Всем этим фокусам мы научились лишь с 1922 года. До того времени мы работали, как Генрих Кроль, и чуть не обанкротились. Когда мы распродали почти весь свой запас надгробий и, к нашему удивлению, ничего взамен не приобрели, кроме обесцененных счетов в банке да нескольких чемоданов с денежными знаками, которые даже не годились на то, чтобы оклеить стены нашей конторы, мы решили как можно скорее продавать наши памятники и тут же приобретать новые материалы, однако инфляция без труда всякий раз обгоняла нас. Проходило слишком много времени, пока мы получали деньги с покупателей, а курс денег падал так быстро, что даже самая выгодная сделка приводила к убыткам. И только когда мы стали платить векселями, нам удается кое-как держаться. Да и сейчас заработок наш очень ничтожен; но хватает хотя бы на жизнь. Подобным же образом в Германии финансируется каждое предприятие, и государственный банк вынужден печатать все больше бумажных денег, вследствие чего курс падает все стремительнее. Но правительству это, видимо, тоже на руку – таким образом оно освобождается от всех своих государственных долгов. Разоряются при этом люди, оказавшиеся не в состоянии оплачивать свои покупки векселями, люди, имеющие какую-то собственность и вынужденные продавать ее, мелкие торговцы, рабочие, рантье, чьи сбережения и банковские кредиты тают на глазах, чиновники и служащие, существующие на заработную плату, на которую уже нельзя купить даже пары новых башмаков. А наживаются на всем этом спекулянты, валютные магнаты, иностранцы – они за несколько долларов, крон или злотых могут приобретать все, что угодно, – а также крупные предприниматели, фабриканты и биржевые дельцы, акции и ценности которых растут безгранично. Эти все приобретают чуть не даром. Происходит грандиозная распродажа честных доходов, сбережений, порядочности. Хищники кружат повсюду, и только тот, кто имеет возможность делать долги, спасается от них. Они исчезают сами собой.

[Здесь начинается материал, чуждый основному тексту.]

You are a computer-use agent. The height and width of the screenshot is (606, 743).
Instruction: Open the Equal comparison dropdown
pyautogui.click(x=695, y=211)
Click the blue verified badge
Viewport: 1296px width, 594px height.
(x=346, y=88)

Именно Ризенфельд всему этому научил нас в последнюю минуту перед нашим банкротством и сделал тоже паразитами великого разорения. Он принял от нас первый трехмесячный вексель, хотя мы тогда и не смогли бы гарантировать проставленную там сумму. Но Оденвэльдский завод обеспечивал вексель, и это решало дело. А мы были, конечно, глубоко благодарны Ризенфельду.
И когда он приезжал в Верденбрюк, мы старались развлекать его, словно он индийский раджа, – насколько в Верденбрюке вообще можно развлечь раджу. Курт Бах, наш скульптор, написал его портрет в красках, мы вставили его в стильную рамку, которую позолотили настоящим золотом, и торжественно преподнесли ему. Но портрет его не порадовал: Курт сделал его похожим на кандидата и священника, а на него-то наш гость походить отнюдь не желает. Наоборот, ему хочется производить впечатление загадочного соблазнителя, и он считает, что имеет такой вид, – разительный пример самообольщения при торчащем вперед брюшке и коротких кривых ножках. Но кого не поддерживает самообольщение! Разве и я, при самых заурядных способностях, не лелею мечту – особенно по вечерам, – что достигну большего и благодаря развитию моего таланта наконец найду издателя для моих произведений? И кто первый бросит камнем в кривые ноги Ризенфельда, особенно если они, что в наше время особенно важно, прикрыты брюками из настоящего английского сукна!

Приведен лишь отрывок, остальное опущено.